Im Anschluss daran erhob Wikingerhof vor dem LG Kiel eine Klage, mit der sie beantragte, Booking.com zu verbieten, (i) auf der Buchungsplattform für Unterkünfte einen von Wikingerhof ausgewiesenen Preis ohne deren Einwilligung mit der Bezeichnung „vergünstigter Preis“ oder „rabattierter Preis“ zu versehen, (ii) ihr den Zugang zu den von ihren Vertragspartnern über die Plattform überlassenen Kontaktdaten vorzuenthalten, und (iii) die Platzierung des von ihr betriebenen Hotels bei Suchanfragen von der Gewährung einer 15% übersteigenden Provision abhängig zu machen.
Das LG Kiel erklärte sich für örtlich und international nicht zuständig. Dies hatte das OLG Schleswig in der Berufungsinstanz bestätigt. Nach dessen Ausführungen bestand keine Zuständigkeit der deutschen Gerichte gemäß der allgemeinen Regel der Verordnung Nr. 1215/2012 (Brüssel-Ia-Verordnung), da Booking.com ihren Sitz in den Niederlanden habe. Zudem seien im vorliegenden Fall weder die besondere Zuständigkeit des Erfüllungsorts der vertraglichen Verpflichtung nach Art. 7 Nr. 1 Buchst. a der Verordnung Nr. 1215/2012 noch der deliktische Gerichtsstand am Ort des schädigenden Ereignisses nach Art. 7 Nr. 2 der Verordnung gegeben. Wikingerhof legte beim BGH Revision ein und trug vor, dass das Oberlandesgericht zu Unrecht für die fragliche Klage den deliktischen Gerichtsstand verneint habe.

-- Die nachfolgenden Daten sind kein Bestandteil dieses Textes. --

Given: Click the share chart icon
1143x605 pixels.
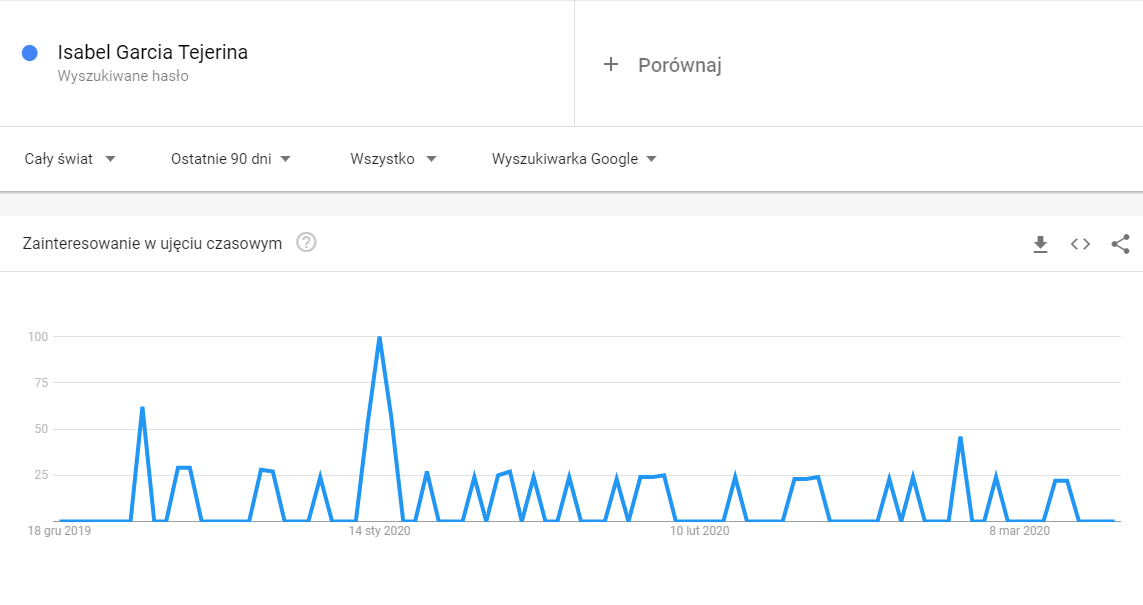Looking at the screenshot, I should pyautogui.click(x=1120, y=244).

Der BGH wiederum wandte sich mit einem Vorabentscheidungsersuchen an den EuGH und die Frage vorgelegt, ob Art. 7 Nr. 2 Verordnung Nr. 1215/2012 für eine Klage gilt, die auf die Unterlassung bestimmter Verhaltensweisen im Rahmen einer Vertragsbeziehung zwischen dem Kläger und dem Beklagten gerichtet ist und die darauf gestützt wird, dass der Beklagte unter Verstoß gegen das Wettbewerbsrecht seine beherrschende Stellung missbräuchlich ausnutze.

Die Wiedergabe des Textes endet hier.